Review: “Florence: Quem É Essa Mulher?” de Stephen Frears

Inspirado na história real da socialite Florence Foster Jenkins da Nova York dos anos 1940, “Florence: Quem É Essa Mulher?” ganha esse subtítulo curioso aqui no Brasil – como assim “quem?”, o título diz quem é ela! O filme conta sua história completamente fora dos padrões, mas parece que a versão brasileira resolveu estabelecer um mistério em cima da fama dessa pessoa. Pois bem, a razão é simples: Florence foi a pior cantora lírica de todos os tempos.

Mas o filme “Florence Foster Jenkins” (é este seu título original) não é uma mera biografia escrachada dessa figura. Sim, você irá rir das tentativas da mulher em entoar, bem, qualquer tom, já que ela é profundamente incapaz de fazer isso. Mas a história parece mais focada em falar quem é a pessoa por trás disso.

Florence herdou uma fortuna do pai, mas sempre teve aprecio pela música. Tocou piano na Casa Branca quando criança, talvez por talento, talvez por influência. Mas ela tentou fazer uma carreira, que foi impedida por uma machucado em sua mão. Casou-se em Nova York com um ator e usou sua fortuna para investir em projetos musicais de outros artistas, além de tentativas dela própria em se tornar cantora. Apesar de ser simplesmente sofrível, ela cantava. E ninguém falava que ela cantava mal, talvez por educação, talvez por hipocrisia.
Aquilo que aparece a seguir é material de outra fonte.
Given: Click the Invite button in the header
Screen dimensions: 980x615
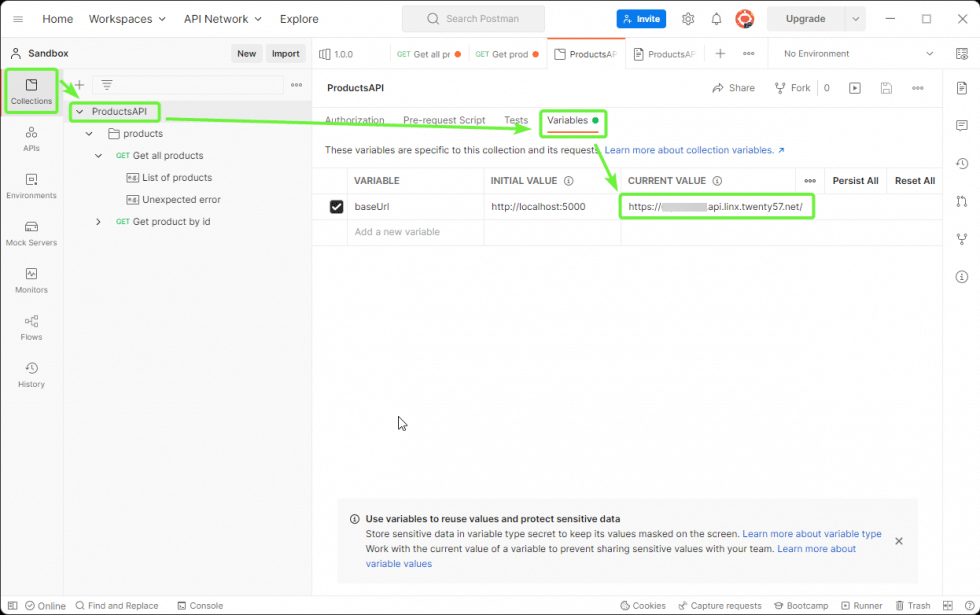Looking at the screenshot, I should [641, 18].
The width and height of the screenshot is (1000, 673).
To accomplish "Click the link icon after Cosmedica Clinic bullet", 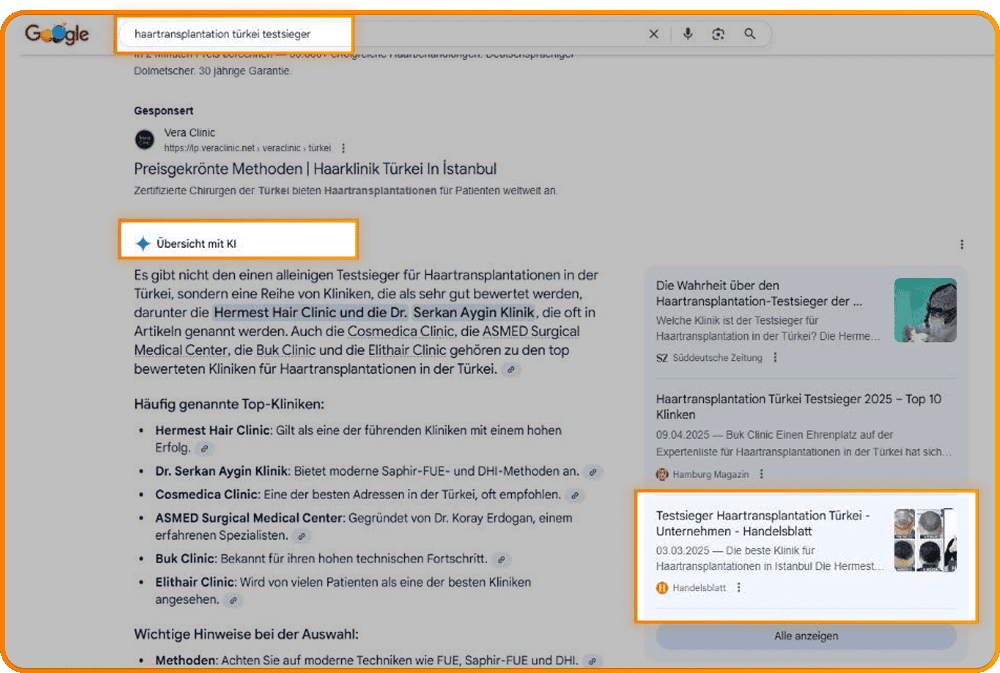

Ignorante da própria falta de talento, Florence conseguiu cantar no cultuado Carnegie Hall. Na vida real, uma citação famosa a ela é atribuída dizendo que cantou na famosa sala de espetáculos através de “treinos, treinos, treinos”. É a famosa meritocracia: se você quiser muito, você canta no Carnegie Hall! Não precisa nem ter talento, basta ter esforço. Financeiro.

O filme, entretanto, é solidário à paixão de Florence. Talvez ela tenha sido fútil, só tivesse conquistado o que conquistou por que herdou as conquistas. A alta sociedade valoriza isso muito mais do que qualquer demonstração real de talento e esforço. Mas ela cantou. No Carnegie Hall! O direito a fazer isso ninguém tira dela.

A verdadeira Florence Foster Jenkins cantando para amigos.

Fica claro que o roteiro não quer ridicularizar a figura, mesmo que suas sequências de canto sejam sim hilárias. A história entende o lado humano de Florence, sua vontade e – de certa forma – coragem. O absurdo está na sociedade hipócrita, que aplaude ela quando muito bem poderia ter dito “você não consegue”. Como rica herdeira, ela consegue tudo, né? Basta pagar e receber aplausos! Mas quando Florence teve seu canto exposto fora do círculo de hipócritas que a rodeavam, foi humilhada. Claro, soldados voltando da 2ª Guerra Mundial ou jornalistas especialistas em música não tinham nenhuma obrigação em mentir para ela. Seu bolso não estava sendo “investido” nem seu estômago recebendo canapés.

Stephen Frears (de “A Rainha” e “Philomena”) dirige o roteiro de Nicholas Martin, ambos bastante solidários com a figura humana por detrás da pessoa ridicularizada. Se o filme não exalta nenhum brilhantismo estético – fora a impecável produção de época – ele é respeitoso na autobiografia, mesmo quando apela para o humor. “Florence: Quem É Essa Mulher?” é uma comédia, mas tem um toque de humanidade muito sincero e uma reflexo social bastante honesto.

Meryl Streep é uma ótima péssima cantora como Florence. Reflexos de “Mamma Mia!”, talvez. Mas Meryl é Meryl e disso você já sabe Ao seu lado temos Hugh Grant, bastante competente como um marido complexo – fiel à paixão por sua esposa, menos quando sai de casa para manter uma relação extraconjugal. A bela Rebecca Ferguson (“Missão: Impossível – Nação Secreta”) é sua amante. Simon Helberg (“The Big Bang Theory”) interpreta o pianista enrustido de Florence, uma atuação bastante competente inclusive.